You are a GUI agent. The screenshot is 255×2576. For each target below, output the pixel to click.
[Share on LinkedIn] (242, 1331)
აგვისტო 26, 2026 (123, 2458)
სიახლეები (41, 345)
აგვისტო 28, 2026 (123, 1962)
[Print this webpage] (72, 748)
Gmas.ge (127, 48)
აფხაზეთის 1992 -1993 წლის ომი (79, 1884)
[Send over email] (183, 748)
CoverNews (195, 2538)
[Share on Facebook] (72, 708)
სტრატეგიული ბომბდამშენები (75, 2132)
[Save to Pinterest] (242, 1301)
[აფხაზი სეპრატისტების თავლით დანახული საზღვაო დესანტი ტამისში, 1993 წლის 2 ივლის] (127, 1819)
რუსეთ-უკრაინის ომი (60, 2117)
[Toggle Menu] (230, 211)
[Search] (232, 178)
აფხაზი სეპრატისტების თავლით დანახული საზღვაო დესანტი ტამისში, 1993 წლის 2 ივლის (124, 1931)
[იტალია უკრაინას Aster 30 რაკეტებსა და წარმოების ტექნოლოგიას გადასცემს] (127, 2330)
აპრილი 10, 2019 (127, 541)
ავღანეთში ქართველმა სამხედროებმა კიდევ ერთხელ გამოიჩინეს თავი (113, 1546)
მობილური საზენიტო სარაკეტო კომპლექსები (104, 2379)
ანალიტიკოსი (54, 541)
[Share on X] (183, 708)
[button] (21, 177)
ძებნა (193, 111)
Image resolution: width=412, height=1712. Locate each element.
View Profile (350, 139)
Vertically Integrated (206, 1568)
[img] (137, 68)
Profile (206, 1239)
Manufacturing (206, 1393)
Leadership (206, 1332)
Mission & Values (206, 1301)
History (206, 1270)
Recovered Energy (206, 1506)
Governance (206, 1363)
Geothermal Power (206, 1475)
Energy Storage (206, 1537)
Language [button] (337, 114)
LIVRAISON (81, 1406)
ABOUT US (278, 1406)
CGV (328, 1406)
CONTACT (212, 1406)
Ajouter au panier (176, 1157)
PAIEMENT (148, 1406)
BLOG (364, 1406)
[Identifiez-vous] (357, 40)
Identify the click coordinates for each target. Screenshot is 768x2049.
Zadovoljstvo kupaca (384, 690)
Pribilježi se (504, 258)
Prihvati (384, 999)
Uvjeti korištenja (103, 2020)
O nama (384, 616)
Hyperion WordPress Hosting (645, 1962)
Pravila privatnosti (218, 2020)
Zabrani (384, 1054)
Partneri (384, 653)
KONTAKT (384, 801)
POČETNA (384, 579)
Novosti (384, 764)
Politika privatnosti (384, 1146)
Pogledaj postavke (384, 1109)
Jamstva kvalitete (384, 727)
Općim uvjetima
☆ ☆ ☆
> **Task statement**:
Only lines with the word "თავლით" belong in the answer; copy each of them from the material above.

> **Output of the task**:
[აფხაზი სეპრატისტების თავლით დანახული საზღვაო დესანტი ტამისში, 1993 წლის 2 ივლის] (127, 1819)
აფხაზი სეპრატისტების თავლით დანახული საზღვაო დესანტი ტამისში, 1993 წლის 2 ივლის (124, 1931)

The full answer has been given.